I cannot tell you how much I wanted to run back to my friend and tell him what I had seen; but I had courage enough to walk. I felt angry at myself for being so frightened. I said to myself: "Come, you are a man; you belong to brave people; your uncle and your father did not fear things that they could not see. Be brave. Be strong." It was no use for me to say this; I was so frightened I could hardly control myself. I felt as if I must run away.
I walked until I was close to my friend. He was cooking meat, and was still singing to himself. When I was pretty near to him I said, "Friend, put the saddle on your horse, and I will saddle mine, and we will go away from here." He turned and looked at me, and in a moment he had dropped the meat that he was cooking, and was saddling up. He told me the next day that my face had changed so that he hardly knew me; my face was like that of one dead. I said to him, "Do you go ahead, and go fast, but do not gallop." He started off without a word, and I followed him. It was now growing dark, but you could still see a long way. As I rode I seemed to have three heads, I looked in so many different directions. We traveled fast. My courage did not come back to me. I was still miserable.
About the middle of the night I said to my friend, "Let us stop here, so that the horses may eat." We stopped and took off our saddles, and held the ropes of our horses in our hands, and lay down on the ground together, looking back over the trail that we had come. My friend's horse was eating, but mine stood with his head high, and his ears pricked, and kept looking back toward where we had come from. Every now and then he would snort, as if frightened. Sometimes he would take a bite or two of grass, and then would again stand with his head up, looking and snorting. This made me more afraid than ever; and now my friend was as badly frightened as I.
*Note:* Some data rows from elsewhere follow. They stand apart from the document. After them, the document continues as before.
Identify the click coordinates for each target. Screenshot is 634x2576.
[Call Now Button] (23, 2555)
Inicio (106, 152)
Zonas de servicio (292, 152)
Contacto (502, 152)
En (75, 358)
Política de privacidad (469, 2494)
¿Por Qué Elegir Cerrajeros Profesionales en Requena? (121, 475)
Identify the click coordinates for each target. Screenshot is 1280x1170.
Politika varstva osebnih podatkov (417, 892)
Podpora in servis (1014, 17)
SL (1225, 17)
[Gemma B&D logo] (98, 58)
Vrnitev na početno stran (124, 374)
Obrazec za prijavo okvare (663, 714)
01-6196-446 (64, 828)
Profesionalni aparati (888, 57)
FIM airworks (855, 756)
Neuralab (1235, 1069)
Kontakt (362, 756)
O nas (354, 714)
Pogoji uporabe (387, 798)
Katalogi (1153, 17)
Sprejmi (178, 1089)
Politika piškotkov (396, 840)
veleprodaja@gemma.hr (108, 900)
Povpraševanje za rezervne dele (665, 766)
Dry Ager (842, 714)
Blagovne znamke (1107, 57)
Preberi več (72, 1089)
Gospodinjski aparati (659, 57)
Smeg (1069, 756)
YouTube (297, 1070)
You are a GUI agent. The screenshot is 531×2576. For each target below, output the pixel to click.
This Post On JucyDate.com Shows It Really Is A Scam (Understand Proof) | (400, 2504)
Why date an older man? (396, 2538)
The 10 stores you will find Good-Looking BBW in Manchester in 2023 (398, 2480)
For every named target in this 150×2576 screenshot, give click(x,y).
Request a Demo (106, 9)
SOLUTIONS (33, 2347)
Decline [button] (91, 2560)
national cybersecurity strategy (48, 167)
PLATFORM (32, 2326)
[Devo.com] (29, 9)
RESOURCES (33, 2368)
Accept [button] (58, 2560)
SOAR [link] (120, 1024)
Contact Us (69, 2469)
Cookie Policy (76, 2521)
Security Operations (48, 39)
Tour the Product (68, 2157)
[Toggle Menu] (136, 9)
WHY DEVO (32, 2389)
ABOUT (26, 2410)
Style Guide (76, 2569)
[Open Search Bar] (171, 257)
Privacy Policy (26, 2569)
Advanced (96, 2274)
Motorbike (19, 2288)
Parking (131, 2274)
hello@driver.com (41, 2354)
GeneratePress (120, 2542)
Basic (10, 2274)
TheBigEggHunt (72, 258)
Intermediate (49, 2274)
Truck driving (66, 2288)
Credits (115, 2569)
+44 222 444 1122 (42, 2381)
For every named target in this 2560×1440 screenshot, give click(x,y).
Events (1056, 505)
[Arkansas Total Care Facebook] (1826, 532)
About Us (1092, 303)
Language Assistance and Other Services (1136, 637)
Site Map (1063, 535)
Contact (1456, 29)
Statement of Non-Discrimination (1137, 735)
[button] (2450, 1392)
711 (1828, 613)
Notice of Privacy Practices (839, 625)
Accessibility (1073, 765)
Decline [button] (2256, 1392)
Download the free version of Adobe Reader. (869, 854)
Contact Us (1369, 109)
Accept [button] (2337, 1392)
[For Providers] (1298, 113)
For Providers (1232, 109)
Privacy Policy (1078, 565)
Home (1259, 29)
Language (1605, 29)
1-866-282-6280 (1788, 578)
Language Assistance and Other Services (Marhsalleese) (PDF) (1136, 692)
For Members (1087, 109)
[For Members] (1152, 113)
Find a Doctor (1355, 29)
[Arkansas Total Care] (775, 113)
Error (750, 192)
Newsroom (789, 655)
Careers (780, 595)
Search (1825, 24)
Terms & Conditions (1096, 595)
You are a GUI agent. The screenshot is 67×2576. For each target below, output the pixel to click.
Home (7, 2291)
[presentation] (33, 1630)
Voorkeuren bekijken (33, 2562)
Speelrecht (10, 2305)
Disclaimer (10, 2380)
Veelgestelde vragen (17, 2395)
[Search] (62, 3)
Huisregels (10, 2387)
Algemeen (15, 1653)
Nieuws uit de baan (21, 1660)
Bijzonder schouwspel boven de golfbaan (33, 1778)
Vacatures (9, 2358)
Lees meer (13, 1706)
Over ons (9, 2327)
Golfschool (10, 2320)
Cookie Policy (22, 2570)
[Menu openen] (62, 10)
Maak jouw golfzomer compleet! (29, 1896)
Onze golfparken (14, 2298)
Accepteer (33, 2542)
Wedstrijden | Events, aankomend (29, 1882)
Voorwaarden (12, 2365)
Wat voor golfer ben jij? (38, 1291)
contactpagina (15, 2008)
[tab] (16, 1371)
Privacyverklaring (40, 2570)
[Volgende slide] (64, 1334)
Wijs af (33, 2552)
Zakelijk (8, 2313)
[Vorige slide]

At last I could stand it no longer, and I said to him, "Let us turn off the trail, and go along a divide where no one is likely to follow us." We started, loping. After we had gone some distance we stopped, took off our bridles, and again lay down, looking back over the way we had come. The night was dark, but we could see a little, and we watched and listened. Still my horse would not eat, but kept looking back over the trail. Suddenly, my friend said, "There he is. Do you see?" I looked, and looked, but could see nothing. "Where is it?" said I. With my head close to the ground I looked in the direction in which he pointed, but could see nothing. My friend saw it move, however. I said to him, "Here, let us change places;" and I moved to his place, and he to mine. Then I looked, and in a moment I saw just in front of my face a weed-stalk, and when I moved my head the stalk moved. This was what he had seen.
For the first time since this feeling had come over me in the afternoon I laughed, and with a rush my courage came back to me. I felt as brave and cheerful as ever. All through the evening I had not wished to smoke, and if I had wished to, I should have been afraid to light my pipe. Now I filled my pipe, lighted it, and we smoked. When I laughed my friend's courage came back too. We lay down and slept, and the next day went on to the village.